WHAT YOU HAVE TO DO:
From the records below, work out how many lines carry the string "style". Leave out everything but the number.

Content starts

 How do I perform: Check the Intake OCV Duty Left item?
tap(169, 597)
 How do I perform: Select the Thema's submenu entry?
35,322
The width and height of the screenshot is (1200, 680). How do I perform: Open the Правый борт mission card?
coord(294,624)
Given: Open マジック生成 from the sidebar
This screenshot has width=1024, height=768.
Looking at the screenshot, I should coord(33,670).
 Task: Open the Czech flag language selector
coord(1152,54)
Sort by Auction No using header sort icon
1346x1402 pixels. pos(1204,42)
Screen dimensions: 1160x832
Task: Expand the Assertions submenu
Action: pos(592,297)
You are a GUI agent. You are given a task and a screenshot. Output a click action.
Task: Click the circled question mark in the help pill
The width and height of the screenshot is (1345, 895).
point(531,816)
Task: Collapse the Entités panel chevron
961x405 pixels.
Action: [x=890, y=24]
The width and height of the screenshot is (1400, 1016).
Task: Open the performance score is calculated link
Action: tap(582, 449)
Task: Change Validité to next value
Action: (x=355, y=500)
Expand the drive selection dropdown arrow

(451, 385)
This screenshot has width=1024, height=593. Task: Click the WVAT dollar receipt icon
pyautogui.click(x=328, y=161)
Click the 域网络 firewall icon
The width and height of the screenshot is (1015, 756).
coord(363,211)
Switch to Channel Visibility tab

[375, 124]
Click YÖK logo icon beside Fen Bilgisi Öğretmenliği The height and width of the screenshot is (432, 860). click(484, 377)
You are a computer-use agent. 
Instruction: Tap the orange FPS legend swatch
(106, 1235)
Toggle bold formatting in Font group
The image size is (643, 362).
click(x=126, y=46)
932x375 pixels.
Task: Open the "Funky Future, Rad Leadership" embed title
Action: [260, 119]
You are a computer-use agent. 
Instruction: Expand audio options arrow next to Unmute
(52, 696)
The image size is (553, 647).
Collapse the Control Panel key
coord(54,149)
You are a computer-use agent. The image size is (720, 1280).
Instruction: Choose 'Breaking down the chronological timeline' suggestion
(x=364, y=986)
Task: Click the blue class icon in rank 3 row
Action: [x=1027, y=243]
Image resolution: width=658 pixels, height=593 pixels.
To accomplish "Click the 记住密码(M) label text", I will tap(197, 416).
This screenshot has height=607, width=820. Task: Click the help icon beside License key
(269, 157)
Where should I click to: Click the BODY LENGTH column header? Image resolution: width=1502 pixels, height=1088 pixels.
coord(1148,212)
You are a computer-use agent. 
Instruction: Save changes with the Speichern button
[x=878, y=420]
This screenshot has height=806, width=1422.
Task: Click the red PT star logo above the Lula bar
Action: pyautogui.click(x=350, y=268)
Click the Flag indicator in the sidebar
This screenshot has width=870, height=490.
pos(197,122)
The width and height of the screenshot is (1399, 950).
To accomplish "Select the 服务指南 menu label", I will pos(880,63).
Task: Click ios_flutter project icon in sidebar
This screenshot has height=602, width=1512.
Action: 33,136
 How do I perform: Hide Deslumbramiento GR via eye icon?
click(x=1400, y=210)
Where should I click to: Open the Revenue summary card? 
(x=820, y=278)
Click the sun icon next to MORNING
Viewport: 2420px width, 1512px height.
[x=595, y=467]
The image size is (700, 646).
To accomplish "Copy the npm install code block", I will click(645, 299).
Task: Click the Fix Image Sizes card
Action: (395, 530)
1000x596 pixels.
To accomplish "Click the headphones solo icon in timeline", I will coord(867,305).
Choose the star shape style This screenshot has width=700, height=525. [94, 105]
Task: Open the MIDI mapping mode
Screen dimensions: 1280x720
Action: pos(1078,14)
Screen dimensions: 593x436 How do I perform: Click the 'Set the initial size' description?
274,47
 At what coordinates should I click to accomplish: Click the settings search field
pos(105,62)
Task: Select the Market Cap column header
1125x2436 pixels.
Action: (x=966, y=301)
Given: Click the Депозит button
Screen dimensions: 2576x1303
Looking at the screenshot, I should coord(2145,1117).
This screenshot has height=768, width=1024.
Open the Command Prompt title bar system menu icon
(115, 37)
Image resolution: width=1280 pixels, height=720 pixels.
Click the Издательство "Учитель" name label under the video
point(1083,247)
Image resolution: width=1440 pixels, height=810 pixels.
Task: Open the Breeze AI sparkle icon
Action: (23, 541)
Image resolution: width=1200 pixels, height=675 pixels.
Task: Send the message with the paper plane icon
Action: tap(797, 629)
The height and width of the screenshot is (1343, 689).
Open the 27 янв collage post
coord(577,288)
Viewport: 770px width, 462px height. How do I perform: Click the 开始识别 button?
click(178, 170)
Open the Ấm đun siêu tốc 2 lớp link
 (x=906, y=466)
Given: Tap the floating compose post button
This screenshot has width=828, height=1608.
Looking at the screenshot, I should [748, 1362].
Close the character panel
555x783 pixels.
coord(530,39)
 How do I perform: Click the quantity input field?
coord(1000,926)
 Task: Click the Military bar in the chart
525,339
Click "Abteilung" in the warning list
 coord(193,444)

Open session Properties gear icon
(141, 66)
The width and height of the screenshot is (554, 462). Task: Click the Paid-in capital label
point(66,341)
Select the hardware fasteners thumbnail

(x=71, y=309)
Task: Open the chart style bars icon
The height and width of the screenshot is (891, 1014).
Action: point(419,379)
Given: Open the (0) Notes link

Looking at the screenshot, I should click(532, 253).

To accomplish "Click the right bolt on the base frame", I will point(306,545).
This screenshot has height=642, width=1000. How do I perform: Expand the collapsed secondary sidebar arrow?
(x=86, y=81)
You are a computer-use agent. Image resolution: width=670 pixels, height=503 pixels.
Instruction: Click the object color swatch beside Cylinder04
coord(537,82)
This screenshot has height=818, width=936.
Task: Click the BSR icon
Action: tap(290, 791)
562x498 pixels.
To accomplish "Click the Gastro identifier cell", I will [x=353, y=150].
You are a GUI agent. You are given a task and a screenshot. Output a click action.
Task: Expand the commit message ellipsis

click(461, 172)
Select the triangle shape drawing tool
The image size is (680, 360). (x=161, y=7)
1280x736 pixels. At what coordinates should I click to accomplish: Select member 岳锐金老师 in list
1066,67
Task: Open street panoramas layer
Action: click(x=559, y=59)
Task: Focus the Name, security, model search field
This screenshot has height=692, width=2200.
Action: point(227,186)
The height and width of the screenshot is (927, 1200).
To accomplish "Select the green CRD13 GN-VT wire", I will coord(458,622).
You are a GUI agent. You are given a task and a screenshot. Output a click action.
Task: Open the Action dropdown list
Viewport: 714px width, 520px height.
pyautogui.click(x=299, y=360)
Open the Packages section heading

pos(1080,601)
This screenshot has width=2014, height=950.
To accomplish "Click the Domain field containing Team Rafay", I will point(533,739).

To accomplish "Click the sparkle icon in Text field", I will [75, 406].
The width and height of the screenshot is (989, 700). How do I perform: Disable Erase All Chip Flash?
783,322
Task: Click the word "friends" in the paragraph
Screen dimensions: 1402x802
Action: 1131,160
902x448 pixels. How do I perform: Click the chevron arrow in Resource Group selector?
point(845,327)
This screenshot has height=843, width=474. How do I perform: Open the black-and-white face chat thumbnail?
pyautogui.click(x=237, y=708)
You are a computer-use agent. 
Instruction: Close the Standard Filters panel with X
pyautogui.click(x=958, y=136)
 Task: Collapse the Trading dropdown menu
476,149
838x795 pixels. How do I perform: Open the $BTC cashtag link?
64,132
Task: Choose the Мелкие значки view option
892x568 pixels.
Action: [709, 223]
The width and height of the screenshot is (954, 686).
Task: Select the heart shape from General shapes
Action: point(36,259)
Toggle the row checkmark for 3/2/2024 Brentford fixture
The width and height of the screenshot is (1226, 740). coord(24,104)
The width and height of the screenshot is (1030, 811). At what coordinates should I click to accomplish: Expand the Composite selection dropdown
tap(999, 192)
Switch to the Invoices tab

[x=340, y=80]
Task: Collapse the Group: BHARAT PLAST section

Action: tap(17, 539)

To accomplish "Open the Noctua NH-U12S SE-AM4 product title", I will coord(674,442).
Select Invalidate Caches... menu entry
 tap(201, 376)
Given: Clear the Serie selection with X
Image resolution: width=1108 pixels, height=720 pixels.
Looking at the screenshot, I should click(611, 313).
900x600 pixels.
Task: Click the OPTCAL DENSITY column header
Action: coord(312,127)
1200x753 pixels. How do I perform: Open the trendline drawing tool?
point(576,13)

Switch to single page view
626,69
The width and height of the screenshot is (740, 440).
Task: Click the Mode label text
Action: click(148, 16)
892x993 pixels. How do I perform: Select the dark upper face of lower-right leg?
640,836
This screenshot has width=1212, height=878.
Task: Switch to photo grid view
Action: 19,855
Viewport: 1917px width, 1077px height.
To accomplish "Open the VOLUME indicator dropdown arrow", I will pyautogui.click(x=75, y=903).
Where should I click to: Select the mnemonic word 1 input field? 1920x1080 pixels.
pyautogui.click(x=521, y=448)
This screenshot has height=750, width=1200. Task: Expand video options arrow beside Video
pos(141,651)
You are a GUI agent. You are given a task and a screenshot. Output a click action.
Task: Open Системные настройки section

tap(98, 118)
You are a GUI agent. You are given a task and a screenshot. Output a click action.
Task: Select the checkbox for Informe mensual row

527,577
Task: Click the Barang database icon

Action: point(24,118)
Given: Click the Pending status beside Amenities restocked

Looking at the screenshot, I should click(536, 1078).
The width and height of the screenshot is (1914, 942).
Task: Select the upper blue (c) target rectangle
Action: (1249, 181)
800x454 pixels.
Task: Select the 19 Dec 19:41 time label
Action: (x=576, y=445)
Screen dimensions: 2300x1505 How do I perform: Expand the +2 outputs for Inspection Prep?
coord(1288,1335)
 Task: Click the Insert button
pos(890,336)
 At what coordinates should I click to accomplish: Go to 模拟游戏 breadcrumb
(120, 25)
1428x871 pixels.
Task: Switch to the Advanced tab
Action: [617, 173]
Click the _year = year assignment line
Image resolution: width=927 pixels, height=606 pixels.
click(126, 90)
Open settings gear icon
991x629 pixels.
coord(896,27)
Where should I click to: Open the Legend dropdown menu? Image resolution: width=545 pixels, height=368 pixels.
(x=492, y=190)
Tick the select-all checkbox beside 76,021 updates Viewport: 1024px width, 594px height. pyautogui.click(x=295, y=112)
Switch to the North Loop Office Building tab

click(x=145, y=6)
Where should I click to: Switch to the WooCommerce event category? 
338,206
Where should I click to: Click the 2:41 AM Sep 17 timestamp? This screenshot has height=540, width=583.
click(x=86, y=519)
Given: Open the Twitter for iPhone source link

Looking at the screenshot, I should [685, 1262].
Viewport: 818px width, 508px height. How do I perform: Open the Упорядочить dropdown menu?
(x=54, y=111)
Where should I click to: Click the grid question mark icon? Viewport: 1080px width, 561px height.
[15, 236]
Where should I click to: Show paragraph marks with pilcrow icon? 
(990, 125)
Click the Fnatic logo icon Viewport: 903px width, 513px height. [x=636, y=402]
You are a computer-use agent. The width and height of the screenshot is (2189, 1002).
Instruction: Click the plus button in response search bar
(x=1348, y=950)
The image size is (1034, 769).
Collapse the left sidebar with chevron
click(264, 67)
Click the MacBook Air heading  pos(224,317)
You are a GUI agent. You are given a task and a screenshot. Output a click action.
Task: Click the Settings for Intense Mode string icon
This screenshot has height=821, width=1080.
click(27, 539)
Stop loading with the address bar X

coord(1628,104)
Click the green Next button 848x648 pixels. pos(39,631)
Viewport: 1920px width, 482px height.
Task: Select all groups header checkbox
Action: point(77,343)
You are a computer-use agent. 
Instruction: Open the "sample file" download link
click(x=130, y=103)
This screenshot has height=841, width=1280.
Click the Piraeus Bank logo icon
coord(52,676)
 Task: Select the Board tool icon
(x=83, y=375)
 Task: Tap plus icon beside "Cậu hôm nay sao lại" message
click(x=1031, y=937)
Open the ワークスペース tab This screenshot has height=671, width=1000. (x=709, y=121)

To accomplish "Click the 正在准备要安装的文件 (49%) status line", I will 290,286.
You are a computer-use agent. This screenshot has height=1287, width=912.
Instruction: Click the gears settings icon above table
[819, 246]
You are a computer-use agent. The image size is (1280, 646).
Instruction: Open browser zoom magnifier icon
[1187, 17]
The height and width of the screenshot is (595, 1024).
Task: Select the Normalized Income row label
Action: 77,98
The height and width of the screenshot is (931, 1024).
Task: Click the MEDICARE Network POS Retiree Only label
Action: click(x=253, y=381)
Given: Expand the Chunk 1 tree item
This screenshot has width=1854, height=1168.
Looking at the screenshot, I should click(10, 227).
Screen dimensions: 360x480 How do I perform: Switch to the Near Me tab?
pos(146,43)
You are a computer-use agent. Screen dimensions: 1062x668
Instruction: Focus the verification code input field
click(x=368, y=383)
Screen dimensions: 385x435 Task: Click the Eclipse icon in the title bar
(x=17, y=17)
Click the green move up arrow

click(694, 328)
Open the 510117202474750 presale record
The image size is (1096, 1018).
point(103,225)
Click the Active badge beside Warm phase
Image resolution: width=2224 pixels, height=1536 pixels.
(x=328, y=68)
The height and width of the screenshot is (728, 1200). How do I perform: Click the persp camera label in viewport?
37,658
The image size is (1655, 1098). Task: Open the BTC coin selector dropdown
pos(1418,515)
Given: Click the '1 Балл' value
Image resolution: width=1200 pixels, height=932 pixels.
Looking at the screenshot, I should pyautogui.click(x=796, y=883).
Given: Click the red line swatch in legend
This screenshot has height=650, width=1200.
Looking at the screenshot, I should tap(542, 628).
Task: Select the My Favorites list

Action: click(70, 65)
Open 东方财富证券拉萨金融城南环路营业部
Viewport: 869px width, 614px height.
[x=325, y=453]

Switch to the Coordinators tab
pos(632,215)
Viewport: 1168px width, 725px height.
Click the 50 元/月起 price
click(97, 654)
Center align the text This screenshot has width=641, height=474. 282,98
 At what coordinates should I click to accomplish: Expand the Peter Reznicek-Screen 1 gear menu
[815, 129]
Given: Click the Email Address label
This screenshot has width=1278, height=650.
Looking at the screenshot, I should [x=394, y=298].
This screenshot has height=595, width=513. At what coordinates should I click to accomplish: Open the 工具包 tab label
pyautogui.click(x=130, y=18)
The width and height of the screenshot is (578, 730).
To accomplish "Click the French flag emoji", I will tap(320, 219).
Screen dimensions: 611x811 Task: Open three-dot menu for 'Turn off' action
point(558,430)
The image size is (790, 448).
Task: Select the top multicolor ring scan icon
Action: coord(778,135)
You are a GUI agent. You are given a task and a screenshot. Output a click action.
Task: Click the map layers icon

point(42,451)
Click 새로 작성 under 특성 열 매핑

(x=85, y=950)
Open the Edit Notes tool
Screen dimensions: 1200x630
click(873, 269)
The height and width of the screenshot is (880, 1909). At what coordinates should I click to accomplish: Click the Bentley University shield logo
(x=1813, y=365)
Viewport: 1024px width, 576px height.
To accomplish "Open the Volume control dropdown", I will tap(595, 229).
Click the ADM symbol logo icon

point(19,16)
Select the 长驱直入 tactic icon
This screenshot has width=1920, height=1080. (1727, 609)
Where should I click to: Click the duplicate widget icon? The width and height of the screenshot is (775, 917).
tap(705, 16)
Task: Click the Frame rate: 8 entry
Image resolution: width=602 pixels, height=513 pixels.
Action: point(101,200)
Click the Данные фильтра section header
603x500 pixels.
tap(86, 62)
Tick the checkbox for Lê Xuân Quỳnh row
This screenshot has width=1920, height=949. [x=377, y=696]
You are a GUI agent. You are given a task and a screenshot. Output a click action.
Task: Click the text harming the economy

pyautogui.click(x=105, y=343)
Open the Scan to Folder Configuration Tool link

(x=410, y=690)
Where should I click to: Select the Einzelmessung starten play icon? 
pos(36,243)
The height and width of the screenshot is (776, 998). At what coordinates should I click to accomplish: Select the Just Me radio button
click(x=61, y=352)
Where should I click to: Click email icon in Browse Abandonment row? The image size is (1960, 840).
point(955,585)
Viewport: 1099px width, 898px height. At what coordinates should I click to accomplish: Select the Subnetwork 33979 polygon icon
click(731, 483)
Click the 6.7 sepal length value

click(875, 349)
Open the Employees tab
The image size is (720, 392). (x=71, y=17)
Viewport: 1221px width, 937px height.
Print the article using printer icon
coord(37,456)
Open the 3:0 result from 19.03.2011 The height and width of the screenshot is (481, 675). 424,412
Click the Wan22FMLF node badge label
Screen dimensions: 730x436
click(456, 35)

Content ends

WRITTEN REPLY:
2